[clang] [alpha.webkit.UncountedLocalVarsChecker] Don't warning on inlined functions (PR #90733)

Artem Dergachev via cfe-commits cfe-commits at lists.llvm.org
Wed May 1 18:49:45 PDT 2024


haoNoQ wrote:

@mikhailramalho long time no see!

I think @rniwa is right on this one. "Inline" is completely orthogonal to "safe". Fundamentally it only matters what the function _actually does_; it doesn't matter how it's defined or where or how the code is generated for it.

These checkers don't follow our usual paradigm of "false positives are bad". They're coding convention checkers that force WebKit to use smart pointers consistently, even if the compiler hasn't identified any specific memory leaks or use-after-free vulnerabilities to worry about.

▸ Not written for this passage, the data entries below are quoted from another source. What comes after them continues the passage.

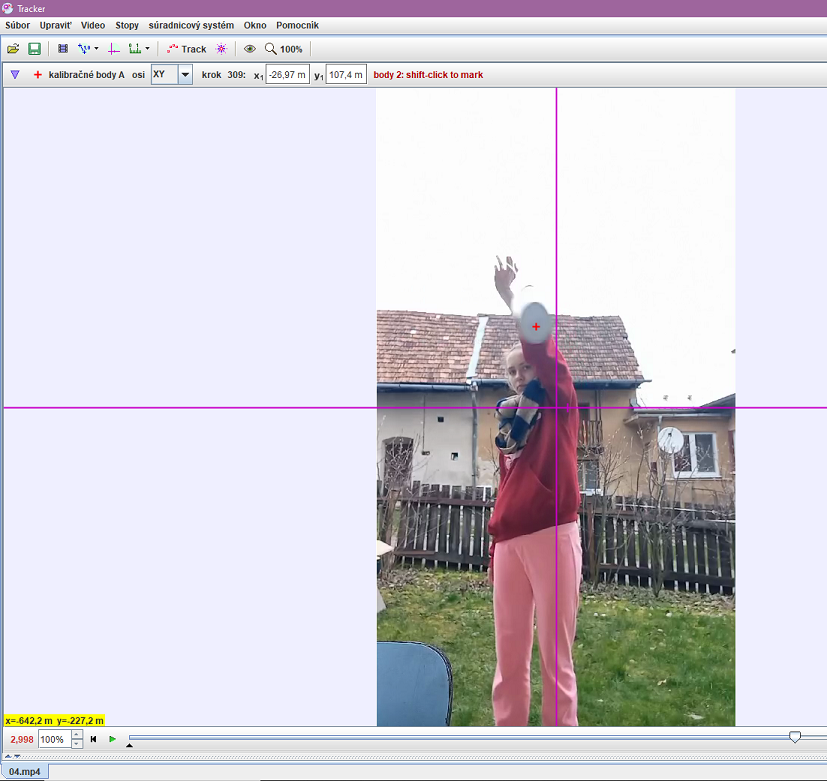Step back to first frame button
Image resolution: width=827 pixels, height=781 pixels.
pos(93,740)
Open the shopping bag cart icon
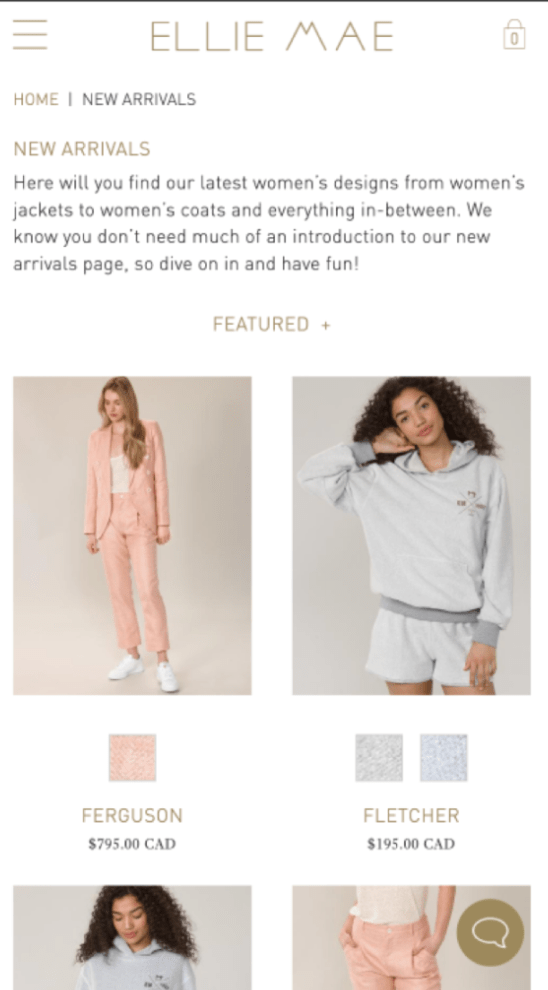 (x=514, y=34)
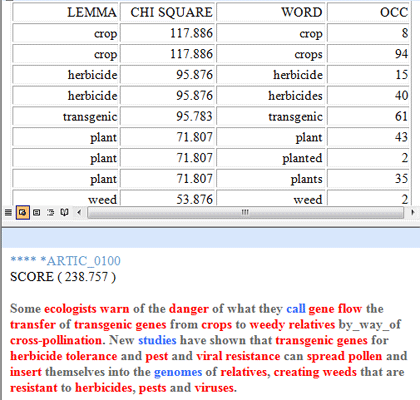Click the blue word 'genomes' in paragraph
The image size is (420, 400).
(x=178, y=372)
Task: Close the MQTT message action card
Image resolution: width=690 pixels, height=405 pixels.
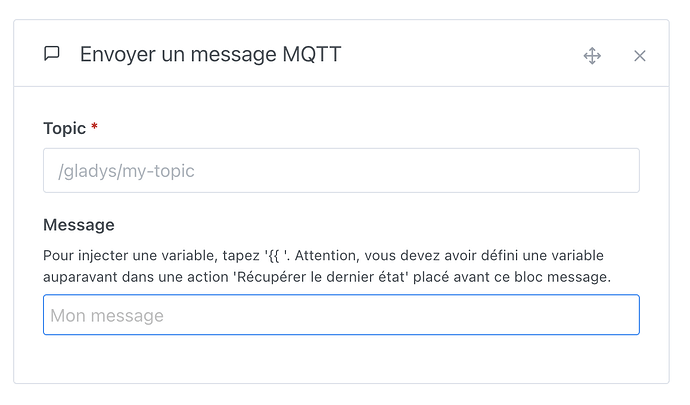Action: 640,56
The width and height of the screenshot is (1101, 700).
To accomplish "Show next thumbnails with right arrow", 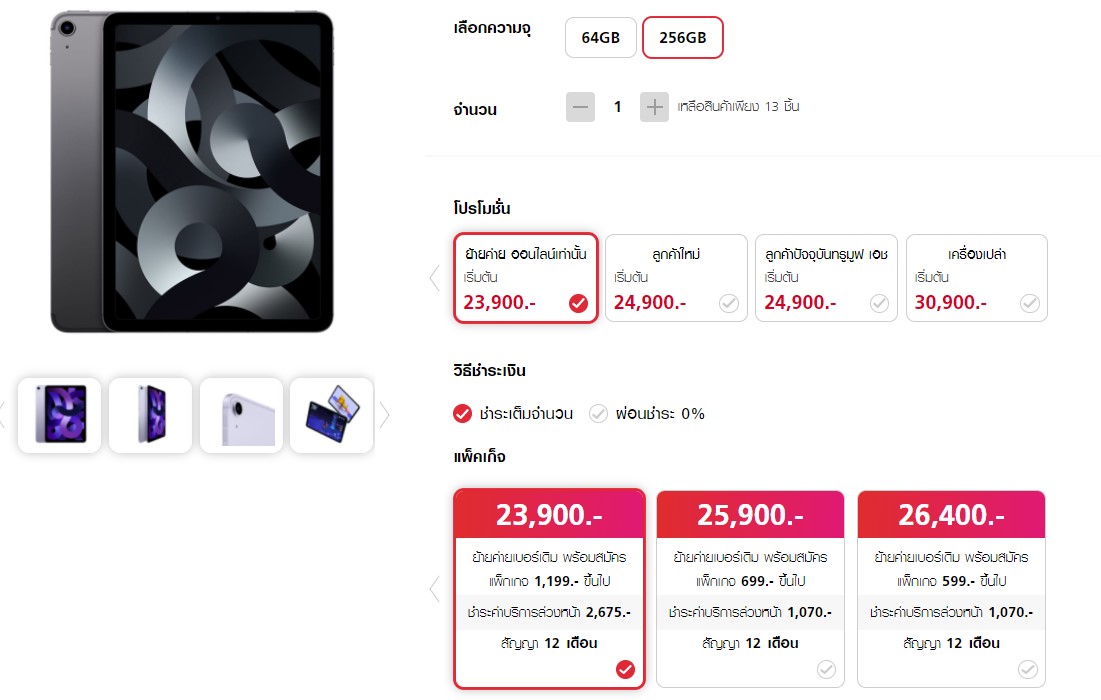I will 385,415.
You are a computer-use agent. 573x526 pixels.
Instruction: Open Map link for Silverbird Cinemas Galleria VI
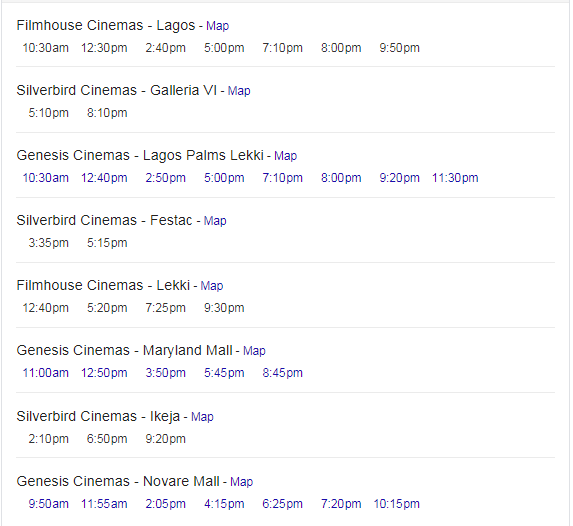point(239,91)
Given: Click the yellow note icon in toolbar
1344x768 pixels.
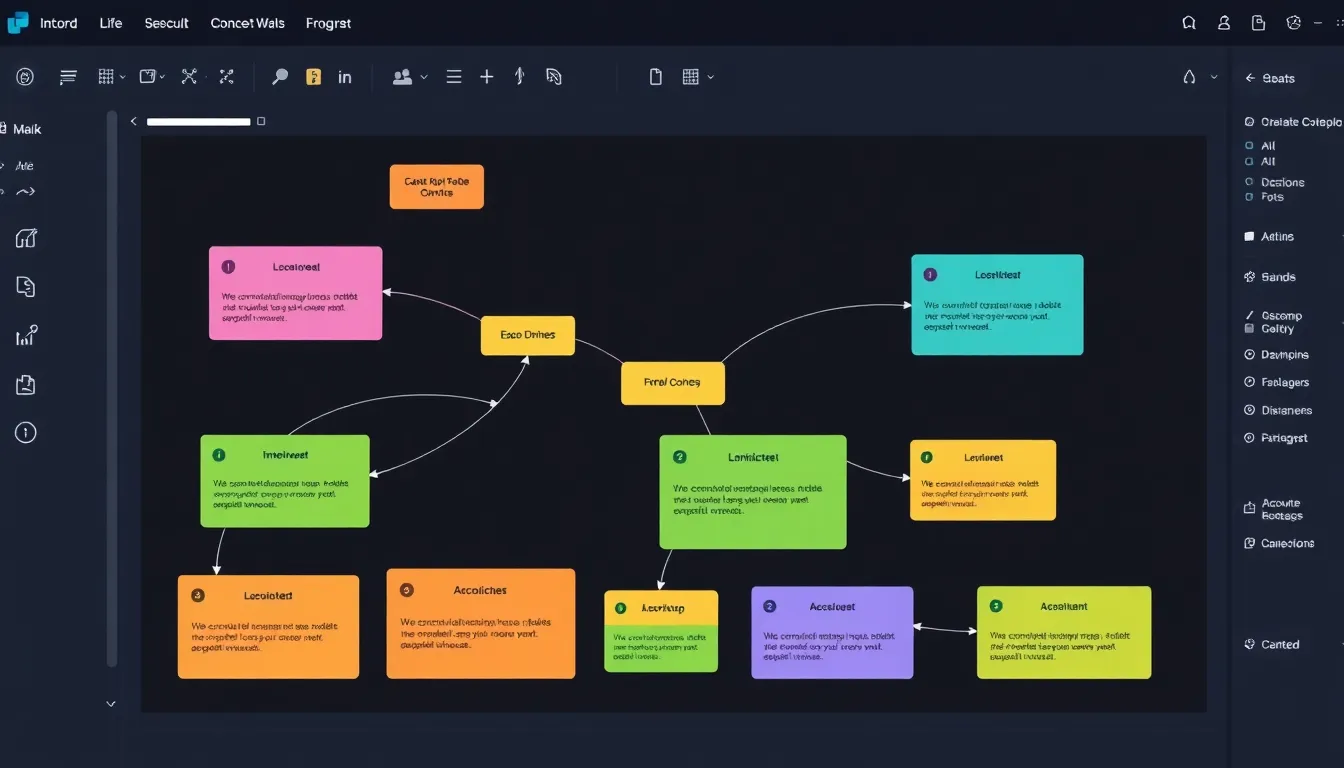Looking at the screenshot, I should [x=313, y=77].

While it's still valuable to avoid emitting warnings when the code is "obviously safe", they probably wouldn't go for a very approximate reasoning such as "all inline functions are safe" . We do this sort of stuff quite often in the rest of the static analyzer where false positives are much more terrifying than false negatives. But here, WebKit people such as @rniwa have consensually accepted a potentially high "false positive" rate as long as this means getting close to _some real safety_.

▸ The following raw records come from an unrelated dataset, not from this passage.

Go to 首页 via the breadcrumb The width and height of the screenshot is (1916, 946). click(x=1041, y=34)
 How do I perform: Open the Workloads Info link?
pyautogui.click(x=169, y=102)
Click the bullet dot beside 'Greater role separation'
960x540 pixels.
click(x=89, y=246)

So this whole "trivial function analysis" thing aggressively treats unknown functions as unsafe by default, and when it actually gets to see the body (which correlates quite a bit with being inline) it carefully inspects it and confirms that it's actually "trivial" enough to not screw memory management. If you turn it off for inline functions, that's pretty close to turning it off entirely. That's probably not what they're looking for. There has to be a more careful solution to the false positves you're seeing.